Tommy odetchnął i położył dłoń na dłoni Adama. Zerknął na niego, czując, że jego policzki są bardziej różowe niż zwykle. Brakowało mu słów, by cokolwiek powiedzieć.
***
Adam stanął tuż przed dużymi drzwiami, za którymi słychać było taneczną muzykę. Zwrócił się w stronę basisty, który wziął głęboki wdech i uderzał palcami w udo, wybijając rytm jednej z ulubionych piosenek. To był jego uniwersalny sposób na walkę z drżącymi dłońmi.
- To co Tommy, wielkie wejście? – Spytał z uśmiechem Adam i położył dłoń na ramieniu chłopaka, by dodać mu otuchy. Ten znacząco pokiwał głową i bez słowa nacisnął klamkę. Nie wiedział co myśleć, bał się pierwszej reakcji, chciał mieć już to wszystko za sobą.
- Tommy! – Rozległ się radosny okrzyk. Muzycy i tancerze zgromadzili się wokół nowo przybyłych gości. Po kolei brali Ratliffa w ramiona; nigdy wcześniej nie został przez nich tak ciepło przyjęty
- W końcu wróciłeś – Rzekł Longineu i uścisnął jego zdrową dłoń – Dobrze cię widzieć – Uśmiechnął się i ustąpił miejsca Montemu. Pittman i Tommy wymienili znaczące spojrzenia. Wiedzieli więcej niż wszyscy zgromadzeni
- Ty wiesz pajacu co mam ci do powiedzenia. Poza tym masz szczęście, że już się nam pokazałeś. Tęskniliśmy – Rzekł gitarzysta i poklepał Ratliffa po plecach.
- Powinnam się do ciebie nie odzywać! – Powiedziała oburzona Brooke i oparła dłonie na biodrach – Ani jednego telefonu do nas, żadnej wiadomości, co to ma znaczyć?
- Przepraszam, mamo – Uśmiechnął się Tommy, ucałował dziewczynę w policzek i przytulił do swojego ciała. Odwzajemniła uścisk i zmierzwiła jego długą grzywkę
- Nie wyobrażasz sobie jak bardzo się martwiliśmy. Musimy później cię wypytać o szczegóły.
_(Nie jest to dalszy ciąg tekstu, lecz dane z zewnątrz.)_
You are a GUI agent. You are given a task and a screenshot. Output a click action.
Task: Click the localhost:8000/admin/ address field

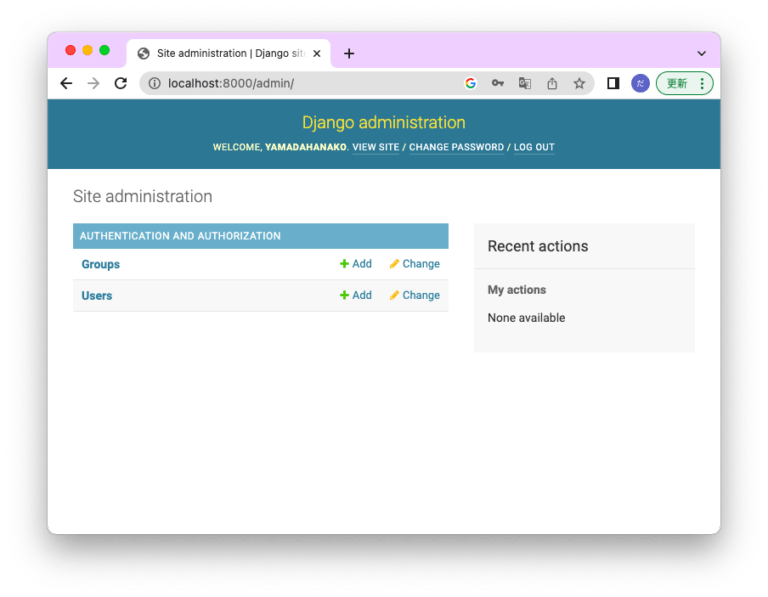(300, 84)
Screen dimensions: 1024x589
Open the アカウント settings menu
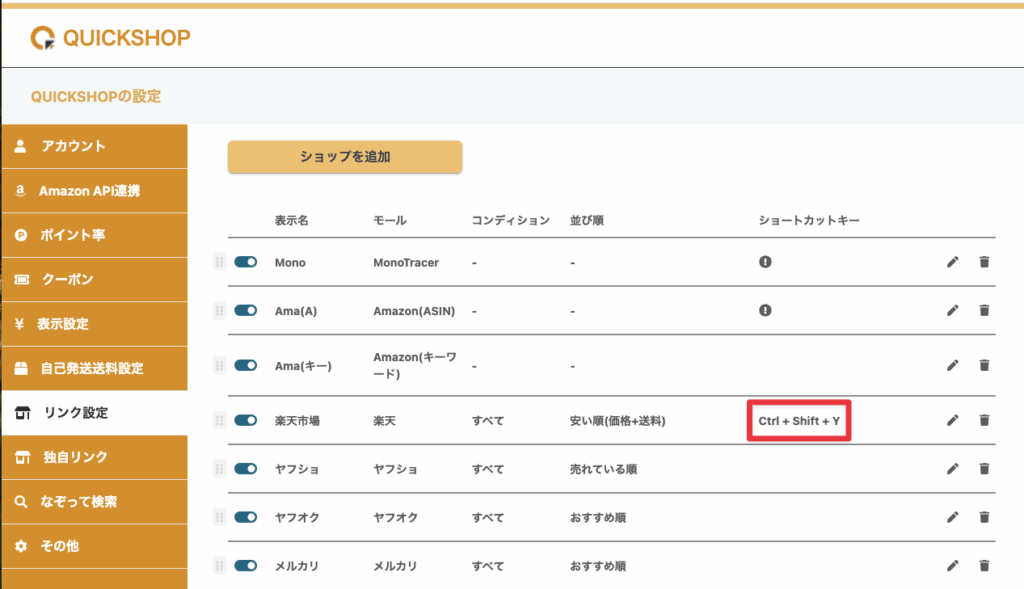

Tommy pokiwał znacząco głową i odwrócił się, by spojrzeć na uśmiechniętego Adama, który stał niedaleko za jego plecami. Lambert zostawił przyjaciół i udał się do baru. W jego głowie pojawiały się dwie, kontrastujące ze sobą sceny.
Klub, noc. Głośna muzyka, moi przyjaciele i ukochany mężczyzna. Cały zespół entuzjastycznie wita Tommy’ego i niedługo dowiedzą się, że ja i on jesteśmy razem.
Cmentarz, środek dnia. Wszyscy zapłakani, zapatrzeni w wieko mahoniowej trumny. Rzucam garść piachu na lakierowaną powierzchnię drewna i ocieram łzy, które niosą ze sobą wszystkie emocje.
- Co podać? – Ochrypły, męski głos wyrwał go z przemyśleń. Adam uniósł nieprzytomny wzrok
- Wodę poproszę. Niegazowaną – Rzekł i spojrzał w kierunku basisty, który z uśmiechem na twarzy rozmawiał z  tancerkami. W pewnym momencie ich spojrzenia się spotkały. Przyjemne ciepło rozlało się w sercu Adama, który uniósł szklankę na znak toastu. Tommy uderzył palcami w klatkę piersiową, pod którą znajdowało się serce i niemal niezauważalnie skierował dłoń wprost na Lamberta. Bez ciebie nie ma życia, Tommy.
***
Duże wskazówki czarnego, oszklonego zegara wskazywały godzinę pierwszą dwadzieścia osiem. Koncertowy tryb życia sprawił, że o tej porze wszyscy członkowie zespołu zaczynali dopiero żyć nawet jeśli byli wyczerpani po wieczornym graniu.
- Denerwujesz się? – Spytał Adam, trzymając lampkę szampana. Uśmiechał się delikatnie do blondwłosego basisty, którego dłonie mimowolnie drżały.
- Nie – Odparł Tommy, westchnął cicho i rozejrzał się po sali, próbując się zorientować czy skupia na sobie wzrok gości.
Adam uniósł brew i zaśmiał się cicho, przeczesując przy tym swoje sztywne od lakieru, czarne włosy.
- Z czego się cieszysz, baranie? – Rzekł niemal szeptem Tommy, na co Adam zareagował głośniejszym śmiechem. Objął basistę od tyłu i ostrożnie pogłaskał jego brzuch – Stresujesz się. Boisz się jak przedszkolak – Rzekł wprost do jego ucha i niespodziewanie pocałował delikatną skórę szyi chłopaka. Poczuł zapach łagodnych perfum i usłyszał jak Tommy rozchyla wargi, następnie nabiera powietrza
- To jest podniecający strach. Ciekaw jestem, jakie będą mieli miny – Rzekł z uśmiechem i przesunął palcami po policzku Adama.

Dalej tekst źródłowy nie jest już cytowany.